# Extrait à lire
"""

Suite à une première mission exploratoire en janvier 2024, les Drs Pierre Catoire et Mehdi El Melali ont mené une première mission de formation à l'échographie d'urgence en mai 2024. 

Retour d'expérience.

Quelle est la situation en Cisjordonie ? 

Mehdi El Melali : La Palestine est divisée en deux territoires : à l'est, la bande de Gaza, et à l'ouest, la Cisjordanie. La Cisjordanie, avec environ 3 millions d’habitants, est subdivisée en plusieurs zones (A, B et C). Ces zones reflètent le degré de contrôle exercé par le gouvernement palestinien sur le plan sécuritaire et la gestion des services médicaux.

Les zones A et B sont des fragments de territoire entourés par la zone C, qui est sous contrôle israélien. Cela rend les déplacements difficiles, car les échanges entre ces zones passent par des checkpoints israéliens, ralentissant les mouvements de marchandises et de personnes. Cette situation chronique, qui perdure depuis des années, s'est encore aggravée depuis le 7 octobre 2023.

Comment s’était passée votre mission exploratoire en janvier dernier ? 

M.E. M. : En janvier 2024, nous avons fait le choix d'axer notre mission sur la Cisjordanie, l’accès à Gaza étant impossible. Nous avons été surpris par l'ampleur des difficultés sur place. Notre objectif était d'évaluer les besoins locaux et de rencontrer les acteurs humanitaires, tant locaux qu'internationaux, ainsi que les représentants de l'autorité palestinienne.

Nous avons constaté une augmentation des checkpoints contrôlés par l'armée israélienne, rendant les déplacements limités et dangereux. Cette situation a contribué à plus de 450 décès recensés depuis le 7 octobre dernier, liés aux affrontements.

Quel est le niveau du système de santé en Palestine ? 

M.E. M.  : Le niveau médical en Palestine est très élevé, comparable à celui de la France et parfois même supérieur dans certains domaines grâce à une influence internationale. Malgré le contexte difficile, ils montrent une volonté organisationnelle remarquable.

Cependant, ils manquent de moyens en raison du blocage par les autorités israéliennes des convois logistiques et de la mobilité restreinte des soignants.

Quels sont les besoins identifiés  ? 

M.E. M. : Nous avons identifié cinq principaux besoins, avec l'aide des Palestiniens qui connaissent bien leur système de santé. Tout d'abord, l’échographie d’urgence, pour laquelle Mehad a une grande expertise. Ensuite, la gestion des accouchements en situation d’urgence, la formation à la chirurgie de guerre, le soutien aux cliniques mobiles actuellement à l’arrêt, et enfin, le soutien logistique pour l'apport d'équipement médical et de médicaments.

Pourquoi avoir choisi la formation à l’échographie d’urgence comme priorité ? 

Pierre Catoire : Finalement, dans le spectre des formations, l’échographie d’urgence c’est ce qui manque. En effet, l’échographie clinique est assez nouvelle.

Pour des patients en situation de conflit exposés à des traumatismes particuliers l’échographie d’urgence permet de déterminer si le patient est stable, stabilisé ou instable afin d’orienter le chirurgien.

Notre objectif est de former les cliniciens à réaliser des échographies abdominales et thoraciques en moins de trois minutes, ce qui est la norme pour obtenir notre certification.

"""

# Éléments de données
"""

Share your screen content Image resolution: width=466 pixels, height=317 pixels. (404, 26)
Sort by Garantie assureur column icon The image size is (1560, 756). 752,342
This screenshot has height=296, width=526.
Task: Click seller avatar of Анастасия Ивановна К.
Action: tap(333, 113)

"""
"""

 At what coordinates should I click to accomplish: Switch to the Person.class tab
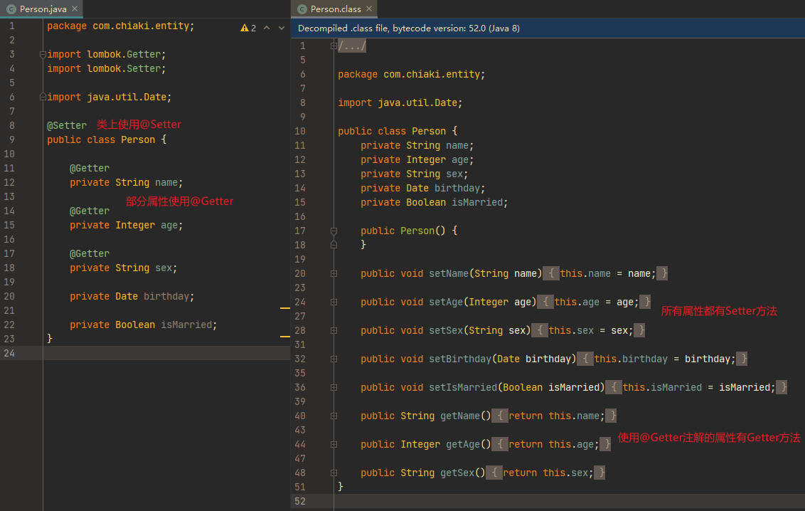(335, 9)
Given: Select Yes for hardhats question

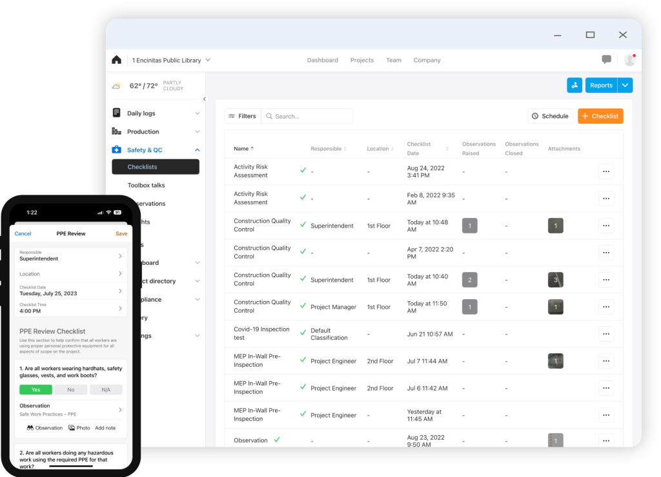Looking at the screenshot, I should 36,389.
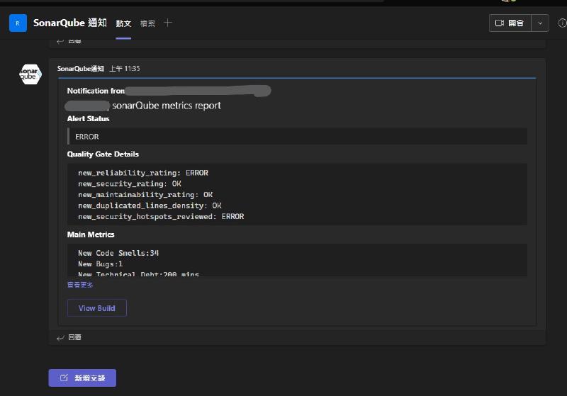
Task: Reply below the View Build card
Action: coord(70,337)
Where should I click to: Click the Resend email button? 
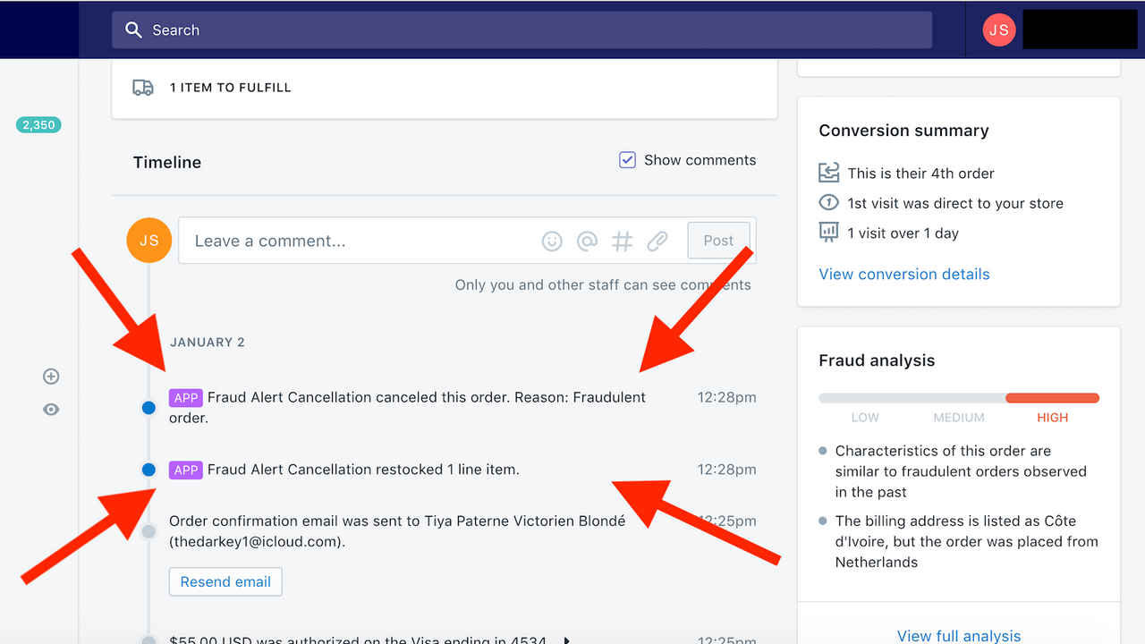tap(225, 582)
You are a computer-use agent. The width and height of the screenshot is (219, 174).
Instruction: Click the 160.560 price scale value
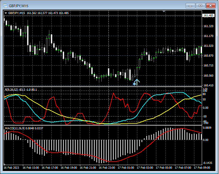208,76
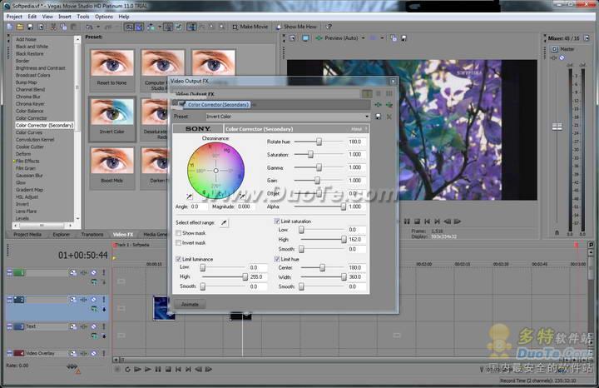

"""

# Consigne
Indiquez si chacune des affirmations suivantes concorde avec l'entretien sur la formation à l'échographie d'urgence en Cisjordanie, par oui ou par non, en citant exactement les mots de l'entretien qui permettent de trancher. (a) La Cisjordanie compte environ 3 millions d'habitants. (b) La mission exploratoire de janvier 2024 s'est déroulée dans la bande de Gaza. (c) La certification exige de réaliser des échographies abdominales et thoraciques en moins de cinq minutes.

# Réponse attendue
(a) Oui : « La Cisjordanie, avec environ 3 millions d’habitants ».
(b) Non : « nous avons fait le choix d'axer notre mission sur la Cisjordanie, l’accès à Gaza étant impossible ».
(c) Non : « en moins de trois minutes, ce qui est la norme pour obtenir notre certification ».